The task
Your answer needs to include each line of the records in which the string "computer" can be found.

Task material
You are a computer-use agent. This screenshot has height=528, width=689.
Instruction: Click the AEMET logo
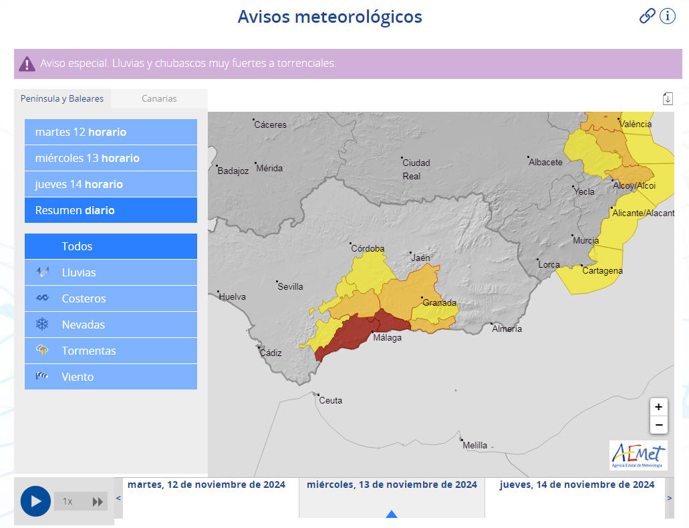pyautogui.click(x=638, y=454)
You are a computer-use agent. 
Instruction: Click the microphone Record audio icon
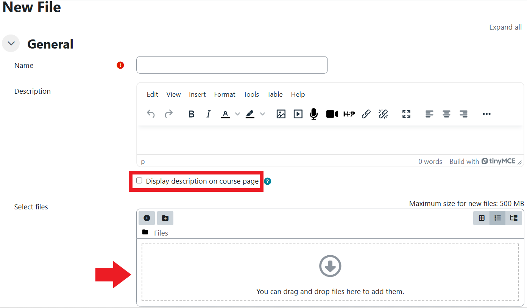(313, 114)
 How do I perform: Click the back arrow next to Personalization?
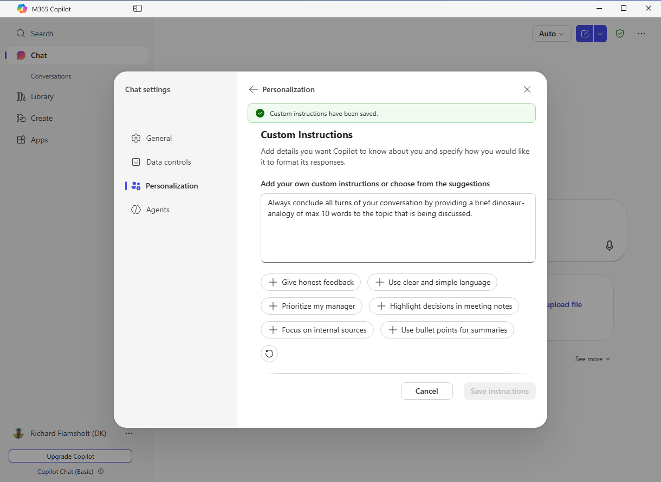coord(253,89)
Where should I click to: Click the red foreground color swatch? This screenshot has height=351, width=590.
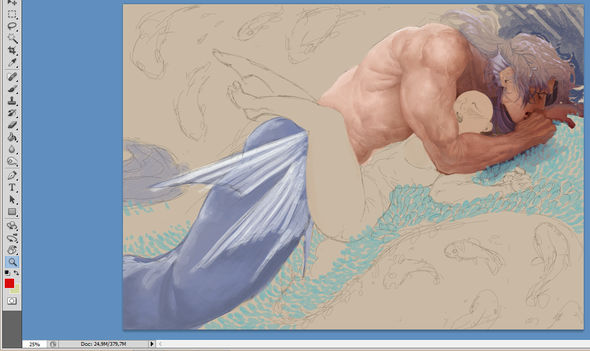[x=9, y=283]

* * *

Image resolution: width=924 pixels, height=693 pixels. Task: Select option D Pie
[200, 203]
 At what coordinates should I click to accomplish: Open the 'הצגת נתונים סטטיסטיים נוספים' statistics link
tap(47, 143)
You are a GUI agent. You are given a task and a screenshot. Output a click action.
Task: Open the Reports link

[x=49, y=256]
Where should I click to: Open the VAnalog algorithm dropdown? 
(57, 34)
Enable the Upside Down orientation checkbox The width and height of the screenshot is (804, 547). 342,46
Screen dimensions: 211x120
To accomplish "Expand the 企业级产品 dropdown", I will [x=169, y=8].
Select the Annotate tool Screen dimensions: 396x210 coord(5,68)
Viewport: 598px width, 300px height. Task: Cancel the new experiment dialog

---

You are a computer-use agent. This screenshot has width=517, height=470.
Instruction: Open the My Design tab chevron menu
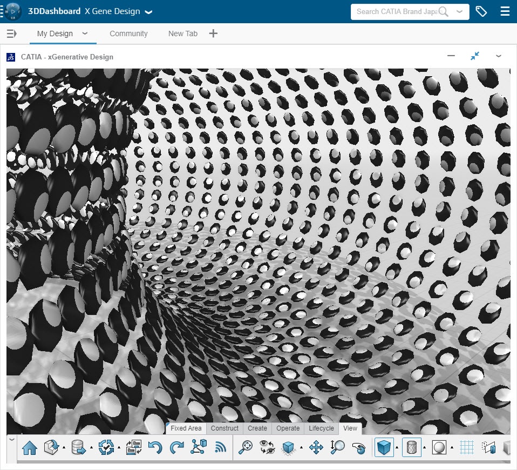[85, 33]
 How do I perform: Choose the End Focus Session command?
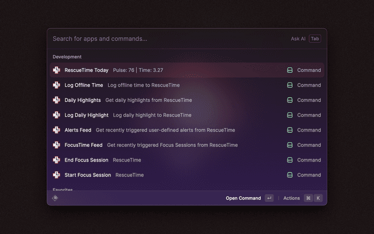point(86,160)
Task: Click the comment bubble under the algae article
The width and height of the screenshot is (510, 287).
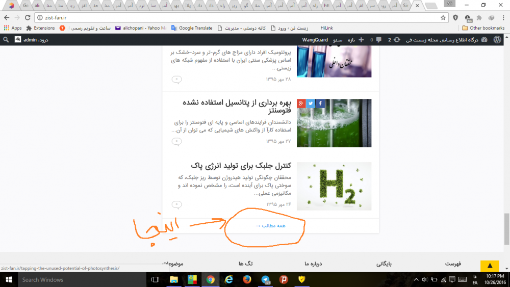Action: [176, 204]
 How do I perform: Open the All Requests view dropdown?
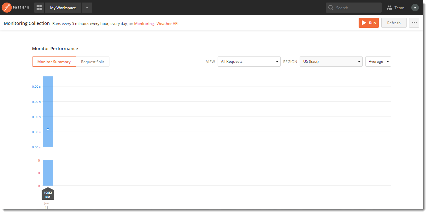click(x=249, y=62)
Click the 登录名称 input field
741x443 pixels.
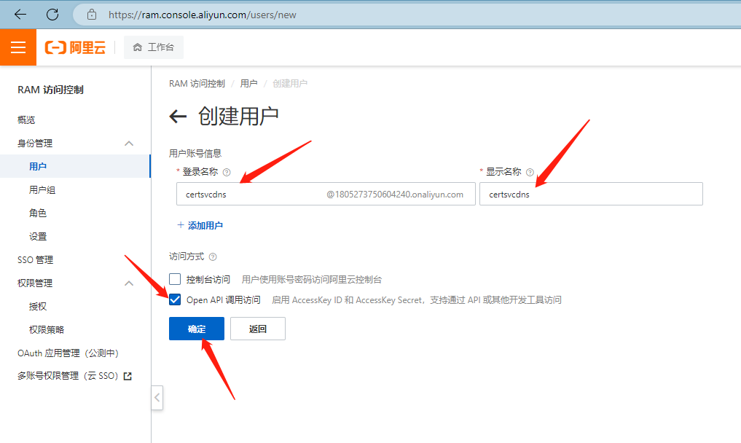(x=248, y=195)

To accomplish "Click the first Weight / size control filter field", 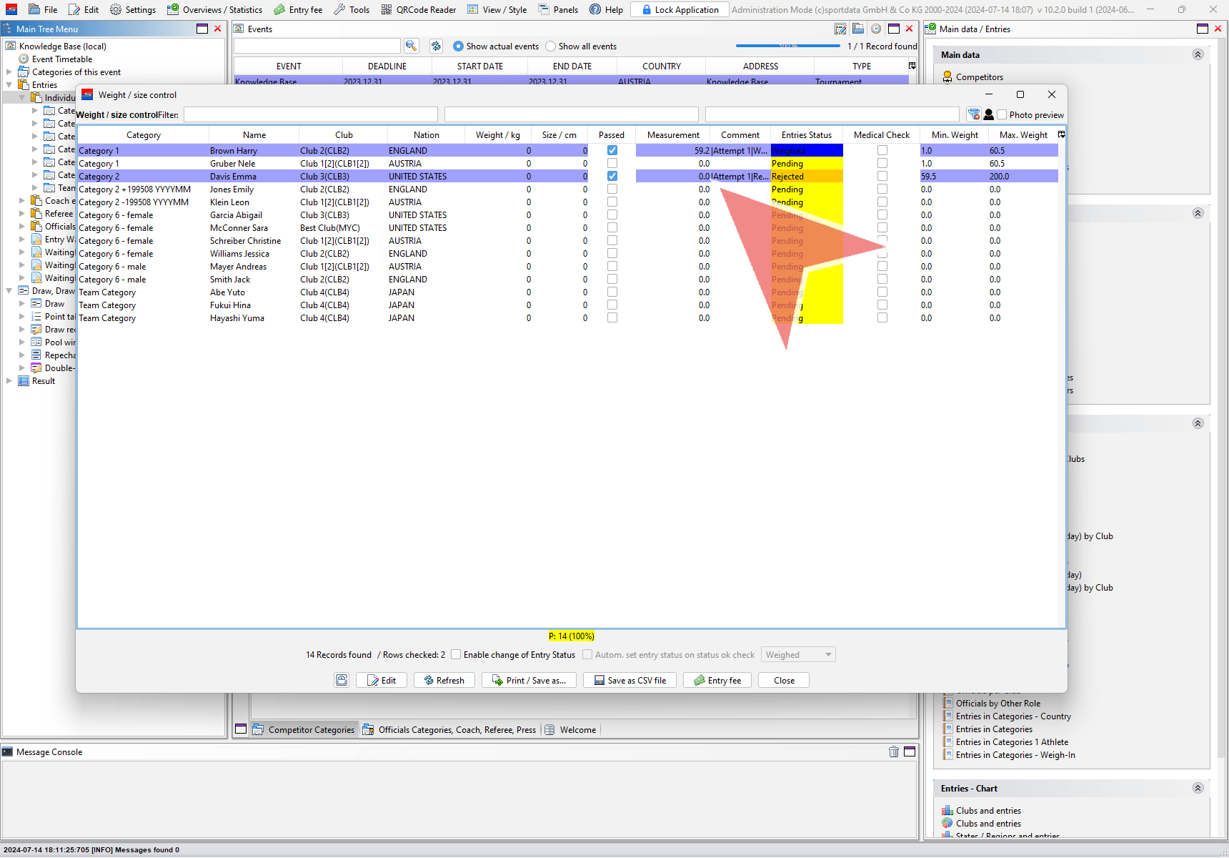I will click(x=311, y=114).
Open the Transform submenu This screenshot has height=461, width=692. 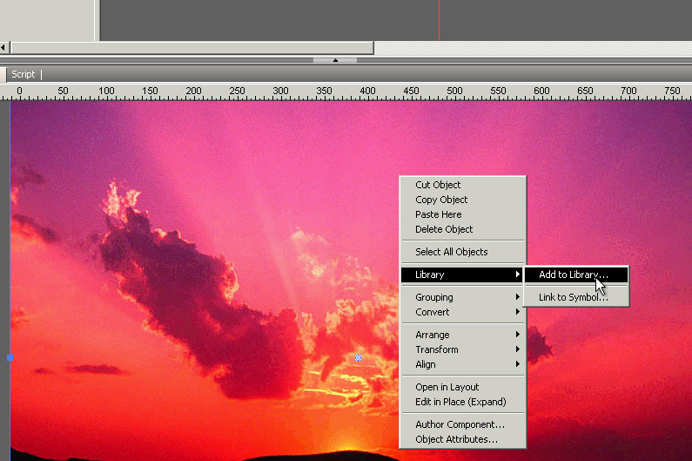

Task response
You are a computer-use agent. This screenshot has height=528, width=689.
You are a computer-use agent. 
You are a computer-use agent. This screenshot has width=517, height=470.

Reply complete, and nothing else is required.